Georgia Tech’s Institute for Matter and Systems (IMS) hosted its second Boundaries and Breakthroughs panel on Jan. 27, bringing together leading clinicians, engineers, and data experts to examine why promising medical technologies often fail to translate into clinical practice.

Moderated by IMS Executive Director Eric Vogel, the panel explored how innovation, regulation, economics and clinical realities intersect to shape the future of medical devices. 

The panel featured John Duke, physician and director of the Center for Health Analytics and Informatics at Georgia Tech Research Institute; Matthew Flavin, assistant professor in the School of Electrical and Computer Engineering; HyunJoo Oh, assistant professor in the schools of Industrial Design and Interactive Computing; and Lokesh Guglani, pediatric pulmonologist and clinician-researcher at Children’s Healthcare of Atlanta. 

Vogel opened the event by highlighting the gap between technological novelty and real-world medical adoption. 

“About 75% of medical device start-ups never achieve commercial success or make it to market, and some industry estimates push this higher,” Vogel said. “Even those that reach the market often fail to gain meaningful adoption. This may be because technologists optimize for platforms five or 10 years out and are rewarded by novelty, whereas clinicians demand reliability, interpretability, and outcomes that hold up with real patients, real workflows, and real liability.”

Throughout the discussion, panelists examined the balance between rapid innovation and clinical safety, noting that the level of invasiveness often determines how bold developers can be.

“We must remember that in medicine—and especially when we're dealing with human lives—there's a significant asymmetry of the harm that could be done,” said Guglani. “Even a small change or an oversight at the design level of a medical device can have significant downstream repercussions for patients and create liability for institutions and providers.”
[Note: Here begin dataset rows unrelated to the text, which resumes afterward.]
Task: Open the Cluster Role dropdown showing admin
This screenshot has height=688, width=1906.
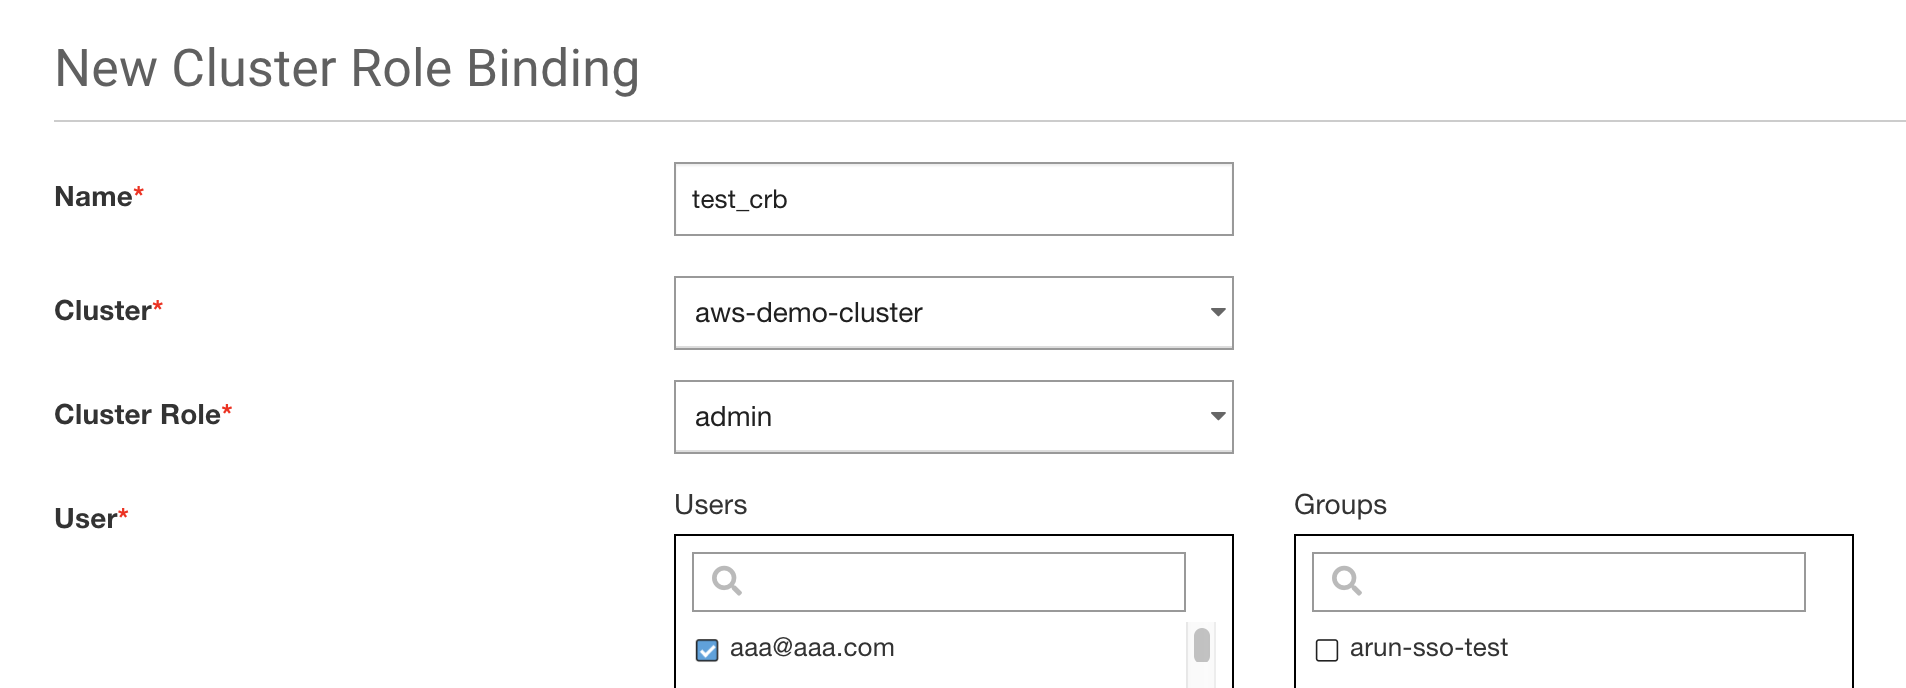Action: [x=940, y=417]
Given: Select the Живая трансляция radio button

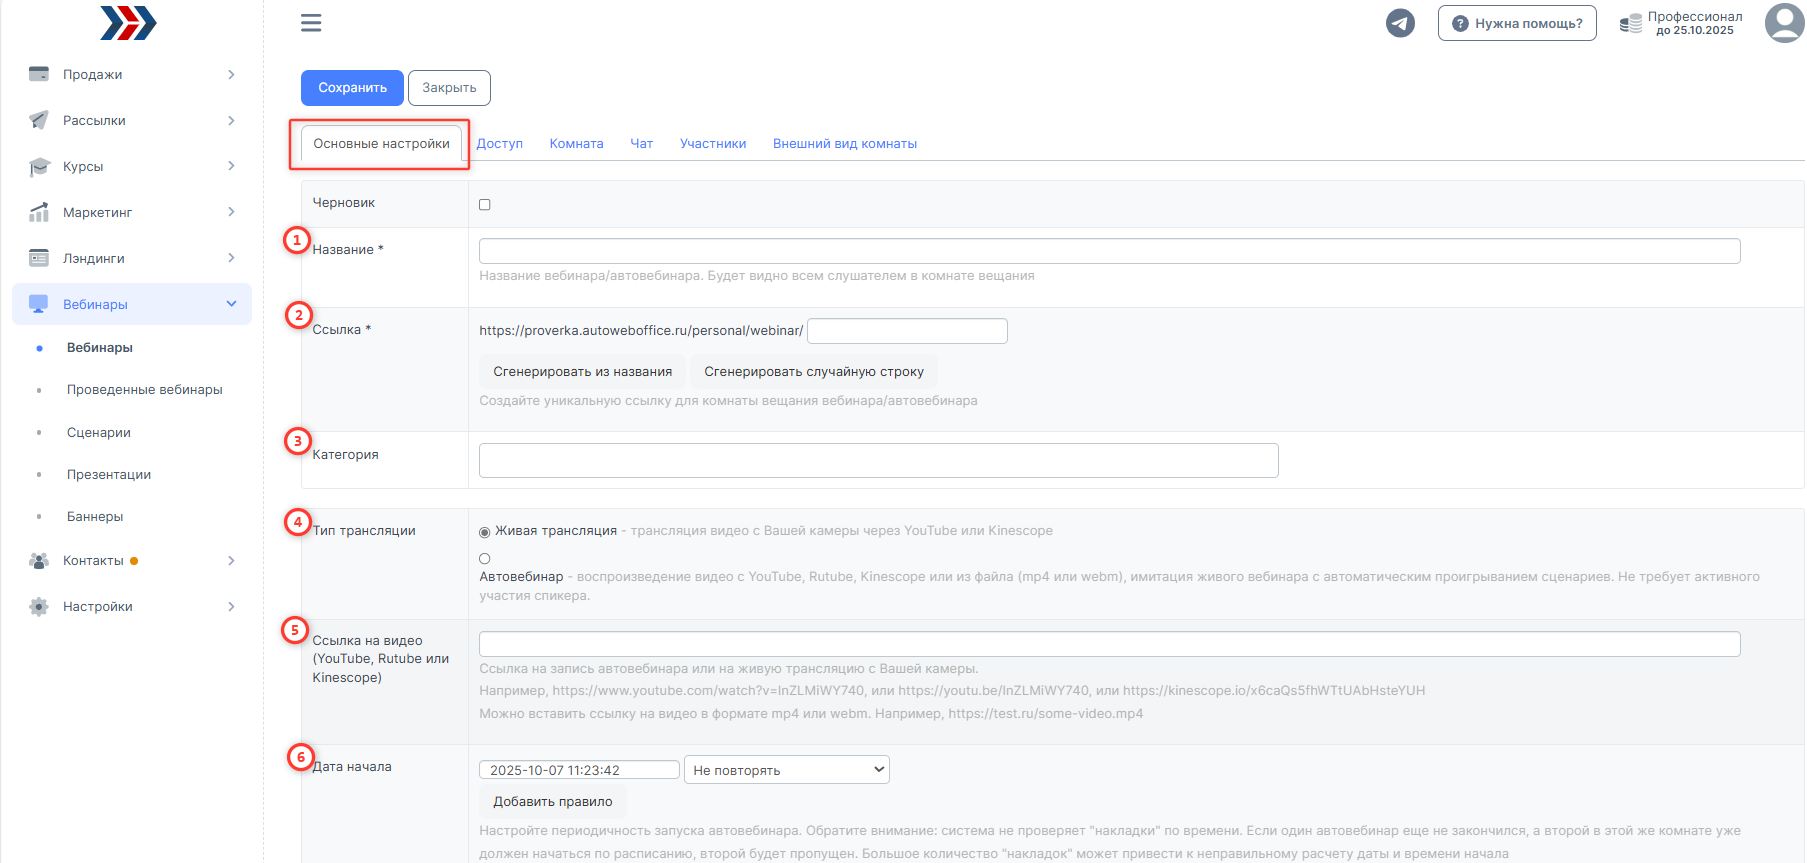Looking at the screenshot, I should (x=485, y=532).
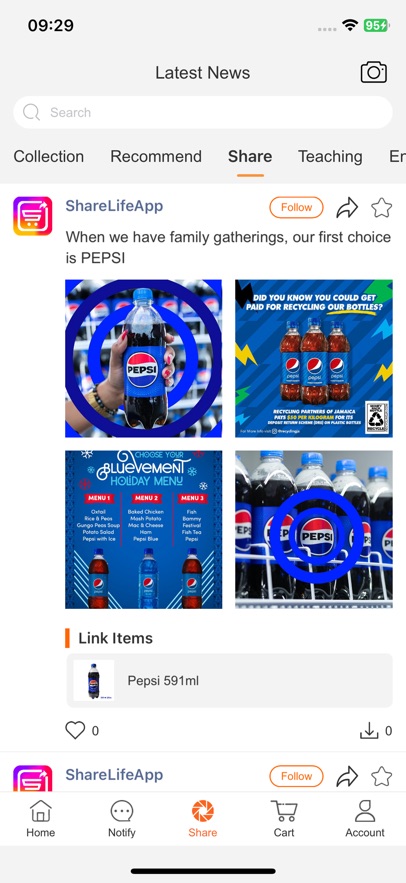Switch to the Collection tab

pos(48,157)
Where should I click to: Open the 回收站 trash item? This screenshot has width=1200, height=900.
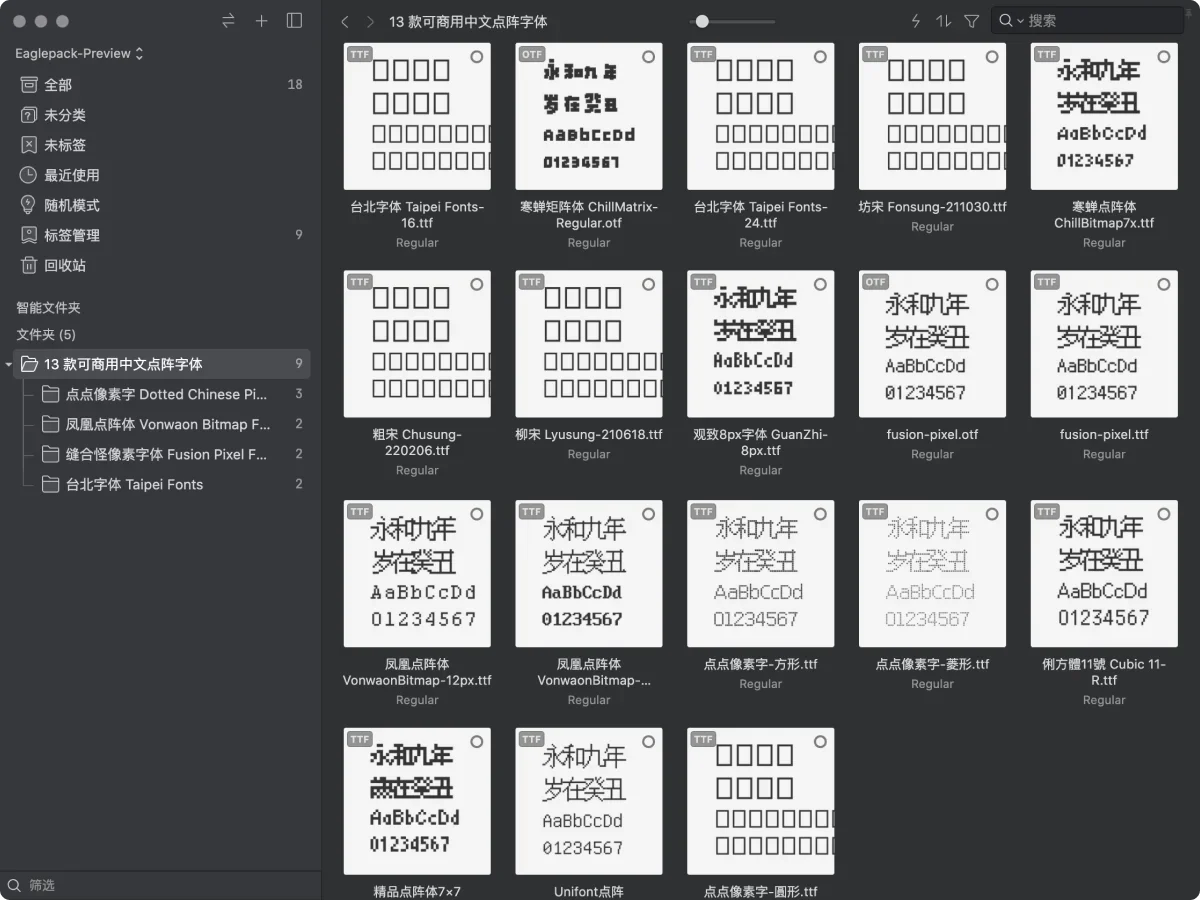pos(65,265)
Flavin and Duke added that excessive conservatism, particularly around non-invasive wearable, can also slow potentially life-changing advancements. 
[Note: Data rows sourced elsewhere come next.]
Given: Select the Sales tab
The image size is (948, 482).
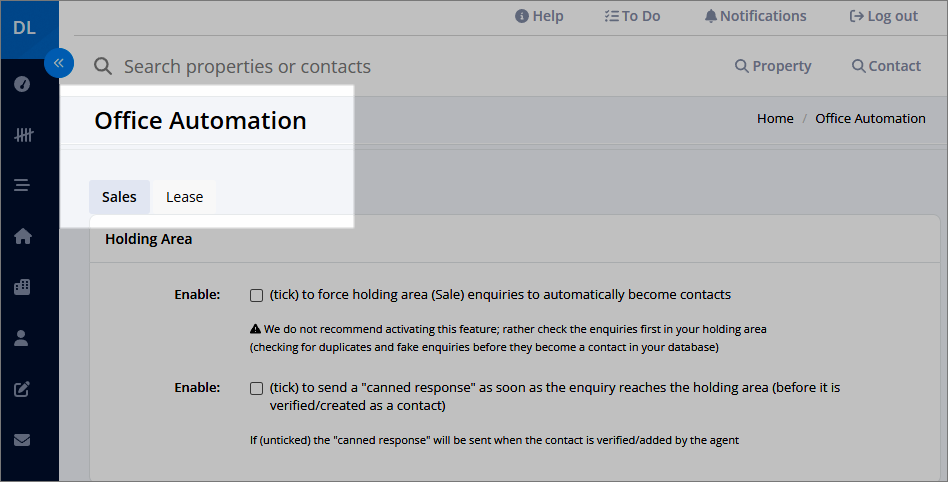Looking at the screenshot, I should click(119, 197).
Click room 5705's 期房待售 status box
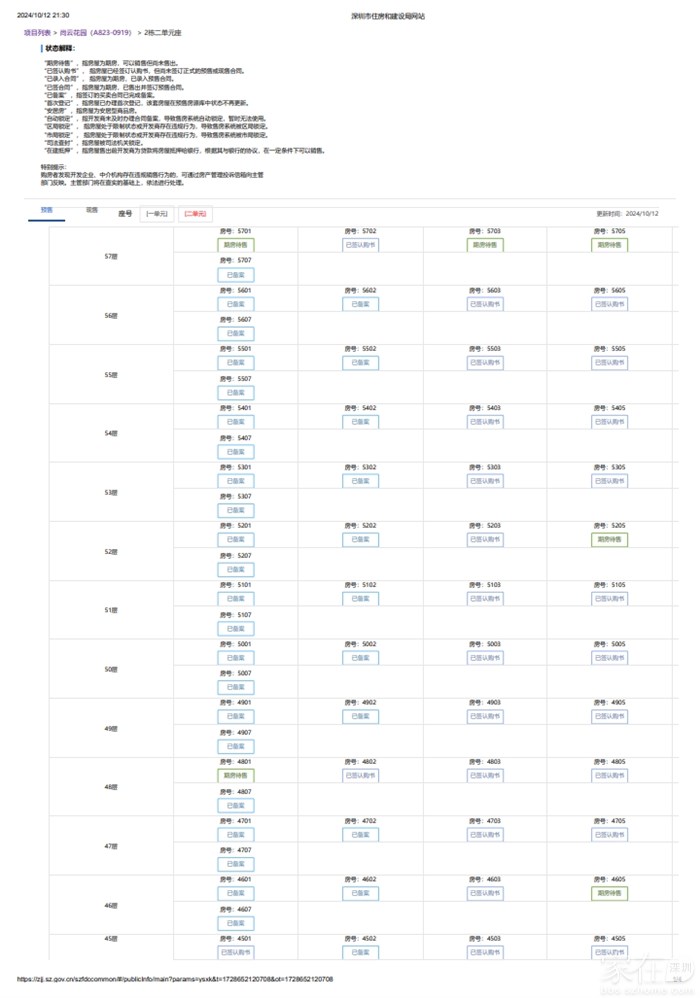700x998 pixels. pyautogui.click(x=610, y=244)
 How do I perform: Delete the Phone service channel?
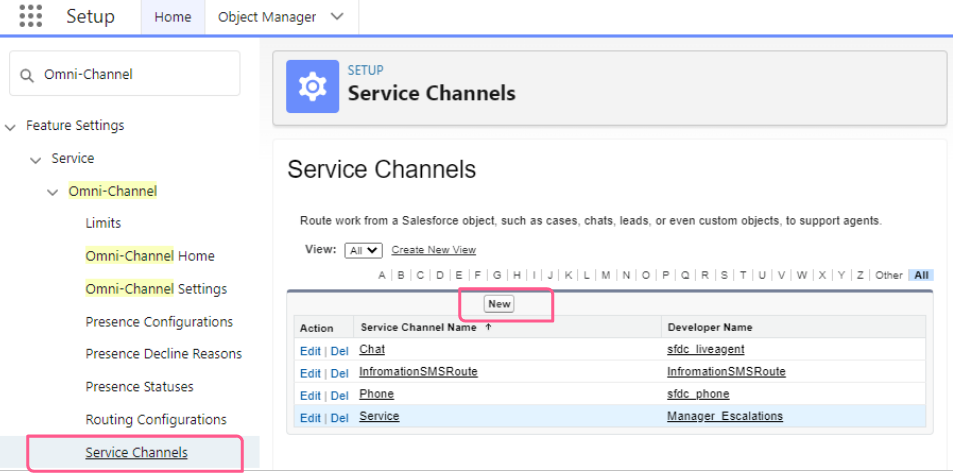click(x=340, y=395)
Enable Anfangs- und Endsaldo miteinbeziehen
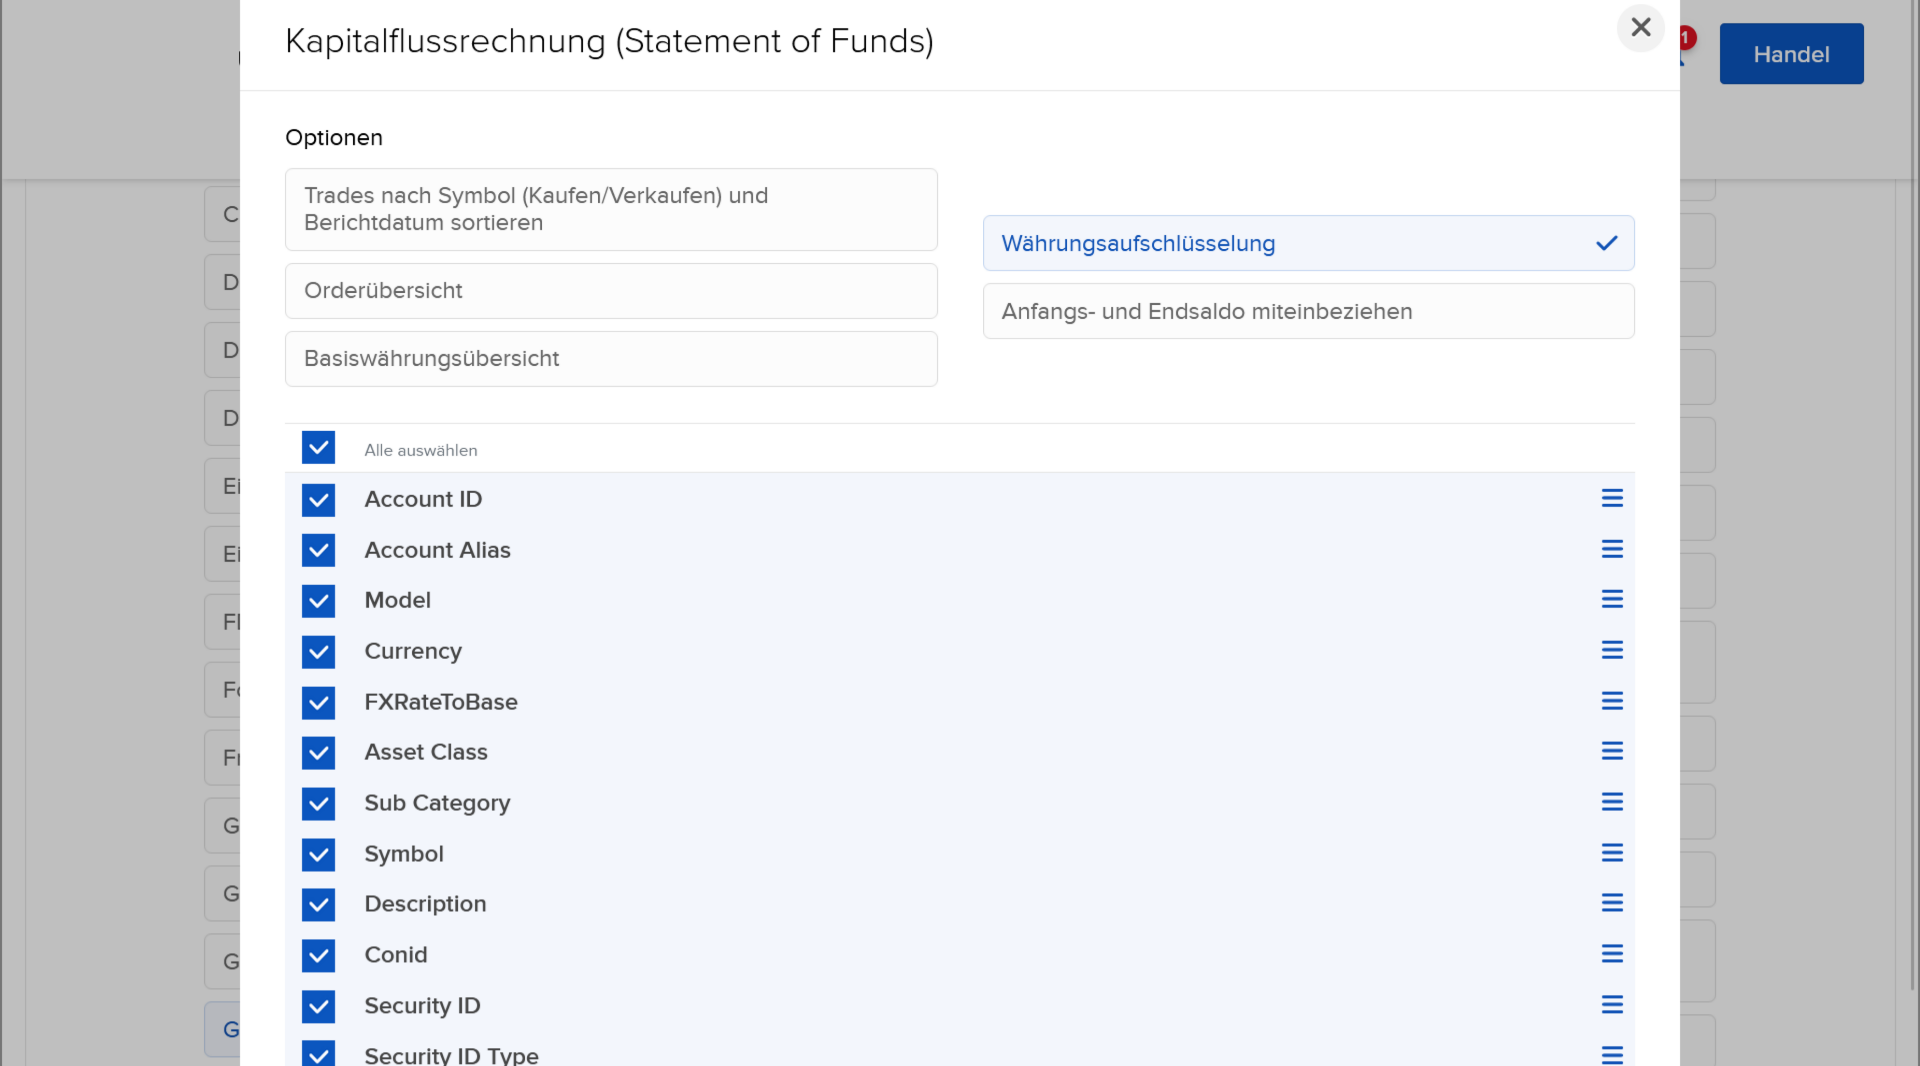Screen dimensions: 1920x1066 click(x=1308, y=311)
All panelists agreed that breakthrough technology alone is not enough to ensure clinical adoption. Usability, workflow fit, and time efficiency often determine whether clinicians adopt a device. Tools that require lengthy calibration or add to a clinician’s already tight schedule rarely succeed. Even when a technology integrates well, reimbursement barriers can prevent adoption. 

 “A lot of technologies come out, but then if the clinic is using them and is not being reimbursed for the time spent, that creates a bottleneck,” said Guglani.

Economic constraints also shape who benefits from innovation. Children with rare diseases, stroke survivors, and other small or heterogeneous patient groups often struggle to attract investors, even when their needs are urgent.

The panelists also discussed the dual role of regulatory and manufacturing standards. Good Manufacturing Practice (GMP) requirements ensures consistent, safe production, but force teams to lock designs earlier than ideal, adding cost and slowing iteration. These requirements protect patients but also function as an economic filter for many early-stage technologies.

The conversation then turned to data, AI, and the education of future innovators. Despite massive amounts of health data, many clinically important areas remain data‑scarce. Wearable devices, such as smart watches, may help close these gaps, but AI models remain limited by the quality of input data. 

When asked about preparing the next generation of MedTech innovators, panelists emphasized the importance of “interface literacy” or the ability to collaborate across disciplinary boundaries and understand how design decisions cascade into real clinical environments.  

“You really do have to be able to be interdisciplinary,” said Duke. “Now of course what makes things go is not often the knowledge of the domain, but the person’s role or connectivity into the system.”

Vogel closed by emphasizing that successful medical technology development requires “ongoing, honest collaboration” across fields. The Boundaries and Breakthroughs series will continue that mission in February with a panel on the future of the electric grid.